O diretor de pavimentação da Secretaria Municipal de Obras, Fernando Fara, concorda que as ruas que sofrem constantes intervenções de tapa-buracos necessitariam de recape. Ele pondera, contudo, que o município não tem condições de atender à demanda. ''O recape é uma coisa cara. E enquanto não se pode fazê-lo, não podemos deixar os buracos abertos expondo as pessoas a riscos de acidentes'', argumenta.

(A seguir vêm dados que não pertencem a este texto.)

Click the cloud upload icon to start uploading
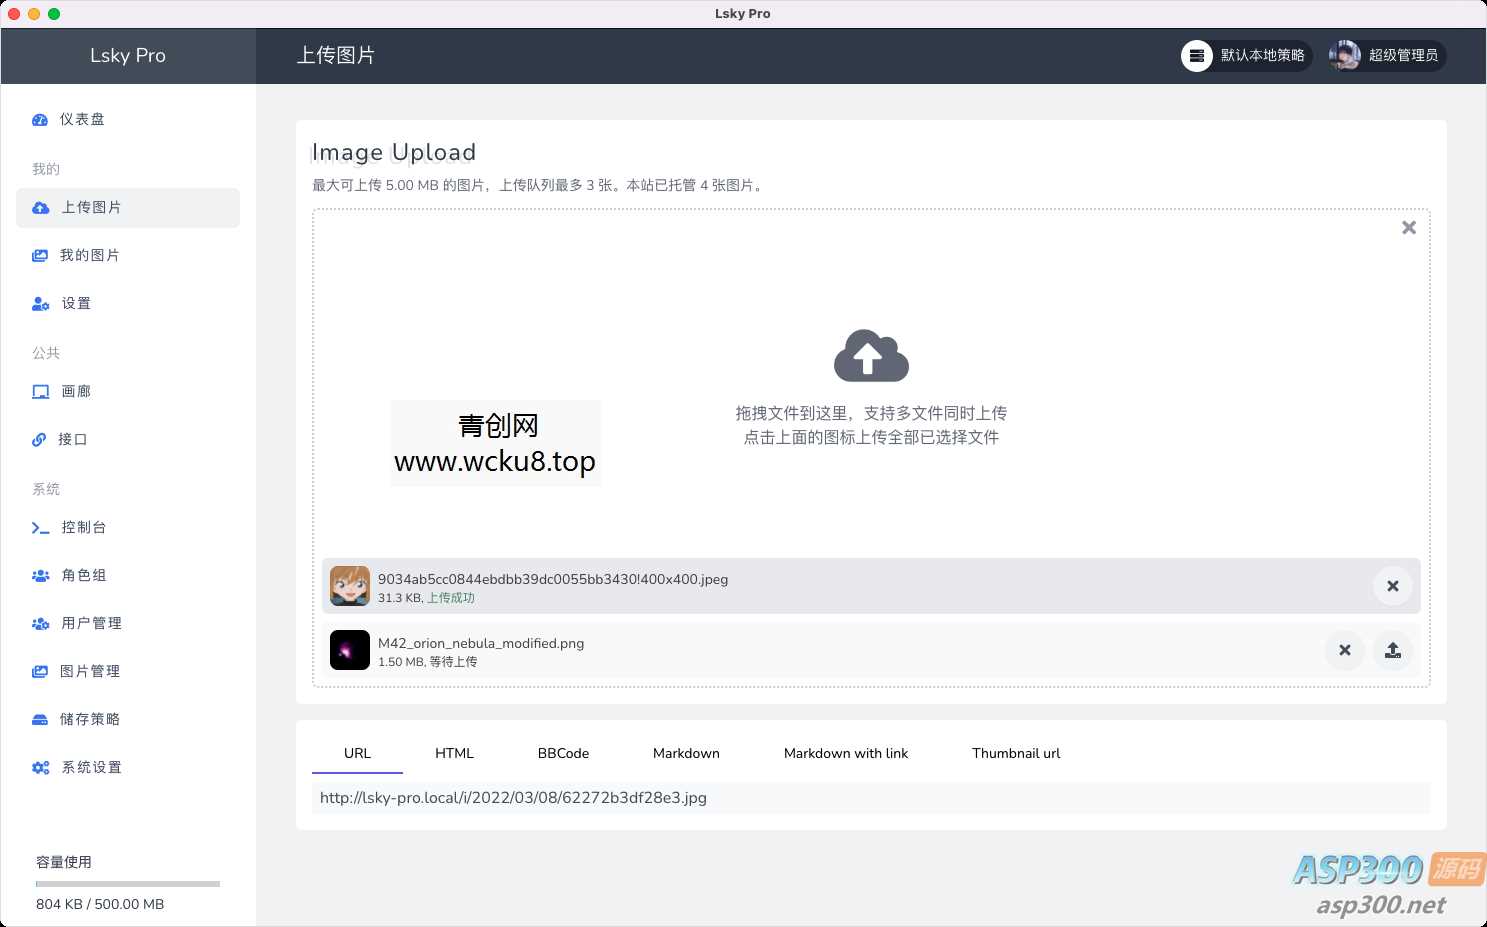 click(870, 356)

Fara ressalta que Londrina tem cerca de 1,9 mil quilômetros de rua e que, diante disso, ''a quantidade de ruas que precisam de recape não é tão violenta''. Ele defende a qualidade de vias recapeadas recentemente, como a avenida JK, e diz que, se surgirem buracos nesses locais, serão decorrentes de obras da Sanepar ou outras empresas. Quanto ao exemplo registrado pela reportagem nos jardins Santa Mônica e Itália, ele afirma que seria preciso avaliar o local.
A reportagem questionou o diretor sobre o dinheiro aplicado em recapeamentos e operações tapa-buracos nos últimos meses, mas ele informou que os dados ficaram retidos na Usina de Asfalto - fechada pelos grevistas. (V.N.)